Based on a due East launch performance of the Pegasus rocket [Wertz, 613], the maximum payload mass that can be carried to a 300 km altitude orbit is approximately 420 kg. Using the TK model mo was set at 420 kg and was solved for the various masses. From this analysis it was determined that the Pegasus could only deliver about 60 kg (132.65 lbs) to the Moon. This is far short of the 100 kg minimum assumed in the mission design. It was therefore determined that a larger launch vehicle would be needed. However to complete the Pegasus analysis a Star motor was chosen should such a light mass mission be possible. With some modification to decrease the propellant mass the Star 6A (TE-M-542-3) motor proved to be the best choice. This decrease is required since the propellant mass required is only about 3.95 lbm and the standard Star 6A has a propellant mass of 7.2 lbm. The Star 6A has been flown over 280 times making it a reliable choice. Although this motor would deliver 60.17 Kg to the lunar surface, it would carry alot of unnecessary structure mass with the upper stage. As a result the use of a Pegasus launch vehicle is not recommended.

3.4.3 Delta II Analysis

Since the Pegasus could not deliver the minimum payload to the Moon the next largest vehicle, the Delta II, was analyzed. The analysis was carried out the same as for the Pegasus. In this case the maximum payload mass delivered to a 300 km orbit is approximately 3800 kg [Wertz, 613]. This was used to determine the maximum deliverable payload to the Moon. A second analysis was carried out by reducing mo to 2500 kg. The results of both of these analyses are given in Table 4. It is apparent that for each of these cases the required propellant mass is less than the standard motor specifications. This will result in some dead weight from the structure.

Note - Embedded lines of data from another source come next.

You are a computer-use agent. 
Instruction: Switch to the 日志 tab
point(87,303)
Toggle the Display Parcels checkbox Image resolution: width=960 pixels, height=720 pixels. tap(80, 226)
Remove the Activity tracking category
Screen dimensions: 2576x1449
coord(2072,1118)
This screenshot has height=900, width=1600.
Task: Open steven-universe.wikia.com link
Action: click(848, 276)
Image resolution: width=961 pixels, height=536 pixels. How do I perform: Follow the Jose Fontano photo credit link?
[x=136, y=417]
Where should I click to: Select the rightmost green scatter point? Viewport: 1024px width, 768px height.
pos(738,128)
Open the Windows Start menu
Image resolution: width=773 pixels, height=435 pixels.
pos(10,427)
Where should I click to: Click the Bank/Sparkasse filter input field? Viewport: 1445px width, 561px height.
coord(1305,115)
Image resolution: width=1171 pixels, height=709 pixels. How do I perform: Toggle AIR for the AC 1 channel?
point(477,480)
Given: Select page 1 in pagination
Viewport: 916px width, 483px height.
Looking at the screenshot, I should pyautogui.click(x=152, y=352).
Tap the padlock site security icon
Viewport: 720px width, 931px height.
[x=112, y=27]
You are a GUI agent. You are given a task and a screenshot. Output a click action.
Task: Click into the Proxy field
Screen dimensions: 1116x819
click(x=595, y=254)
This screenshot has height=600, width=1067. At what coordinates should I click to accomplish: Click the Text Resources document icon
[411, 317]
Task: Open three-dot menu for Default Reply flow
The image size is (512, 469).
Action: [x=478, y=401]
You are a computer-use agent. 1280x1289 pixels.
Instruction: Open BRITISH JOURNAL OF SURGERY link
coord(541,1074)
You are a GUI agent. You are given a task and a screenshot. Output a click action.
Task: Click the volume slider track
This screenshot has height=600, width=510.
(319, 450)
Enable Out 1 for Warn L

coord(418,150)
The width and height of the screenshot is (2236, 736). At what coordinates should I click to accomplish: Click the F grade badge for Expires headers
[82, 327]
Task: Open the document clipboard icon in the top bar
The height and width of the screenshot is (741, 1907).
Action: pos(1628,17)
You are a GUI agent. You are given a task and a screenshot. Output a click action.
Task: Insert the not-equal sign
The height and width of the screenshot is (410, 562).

From Table 4 we see that the maximum mass delivered to the Moon's surface is approximately 471.35 kg (1039 lb). This is well above the limits on the mission as is the case for an initial payload mass of 2500 kg. Further analysis should use the extra boost of the Delta to insert into a higher orbit thus reducing the DV on the upper stage. In addition it would prove advantageous to launch directly into the translunar trajectory from Earth. These scenarios should be considered in further studies.

Table 4: Star Motor Selection

mo (kg) Star Motor Mps(kg) Mstan(kg) Mdeliv(kg)

3800 12 557.8 588.6 471.35

2500 10 367.7 384.1 308.75

3.5 Cost Analysis

Since this mission depends on the development of new technologies it is difficult to determine overall costs of the mission. However, since we are sending relatively small payloads to the Moon and since more than one mission will take place, the total cost of each mission will be reduced.

4.0 Conclusions and Recommendations

Much needs to be done to better define the proposed robotic testbed. Lander and robot masses cannot arbitrarily be defined in further studies. Since the lander, which consists of the propulsion and communication systems, comprises of a significant portion of the delivered mass better estimates should be obtained. This analysis gave the preliminary mass and DV studies based on crude calculations. However these calculations demonstrated that the mission can be completed with an existing launcher and star motor. This mission involves the development of cutting edge technology that will not only benefit space sciences but will have widespread applications on Earth. It is recommended that further study in this area be carried out.

References

1 Sheridan, Thomas B., "Merging Mind and Machine", Technology Review, v92, p135, March 27, 1992.

2 Davis, George W. and Wallace T. Fowler, "The Lunar Split Mission: A Robotically Constructed Lunar Base Scenario", The University of Texas at Austin.

3 Burnham, Darren L., "Back to the Moon with Robots?", Spaceflight v35, p 54-7, February 1993.

4 "Legs Win Over Wheels for Moon Work", Machine Design, v60, p14, February 15, 1988.

5 Wertz, James R. and Wiley J. Larson, "Space Mission Analysis and Design", Kluwer Academic Publishers, Dordrecht, the Netherlands, 1991.